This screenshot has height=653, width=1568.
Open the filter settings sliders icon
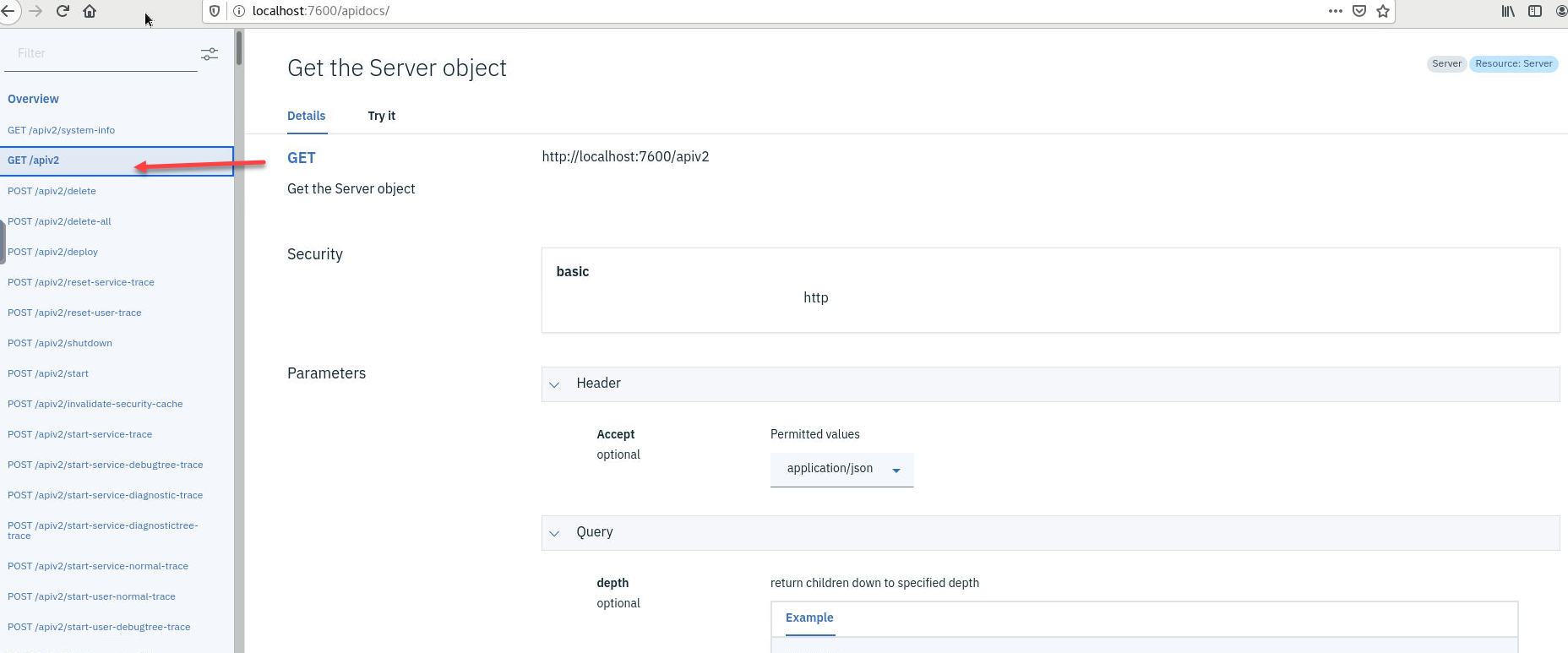coord(209,54)
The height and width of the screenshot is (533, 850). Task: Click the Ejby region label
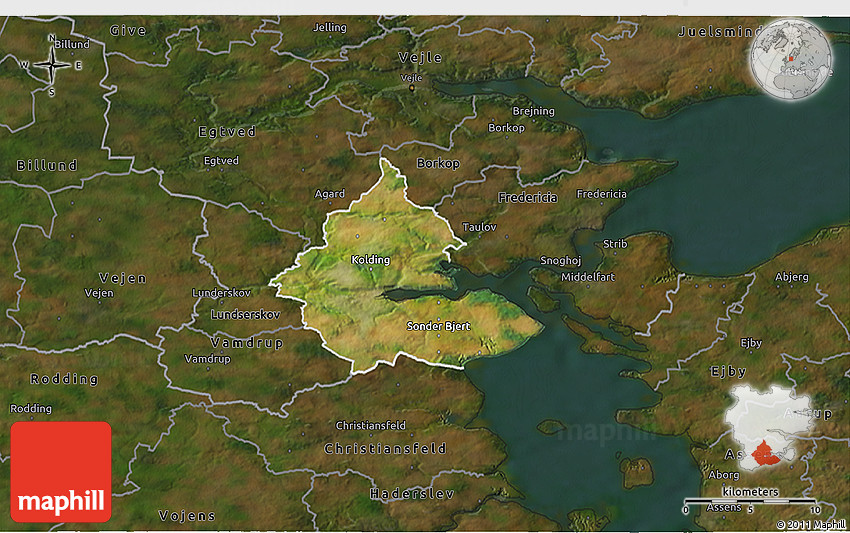728,371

--

Print each entry exactly, leaving pictures out.

This screenshot has height=653, width=1568.
Open the filter settings sliders icon
coord(209,54)
The height and width of the screenshot is (533, 850). Task: Click the Ejby region label
728,371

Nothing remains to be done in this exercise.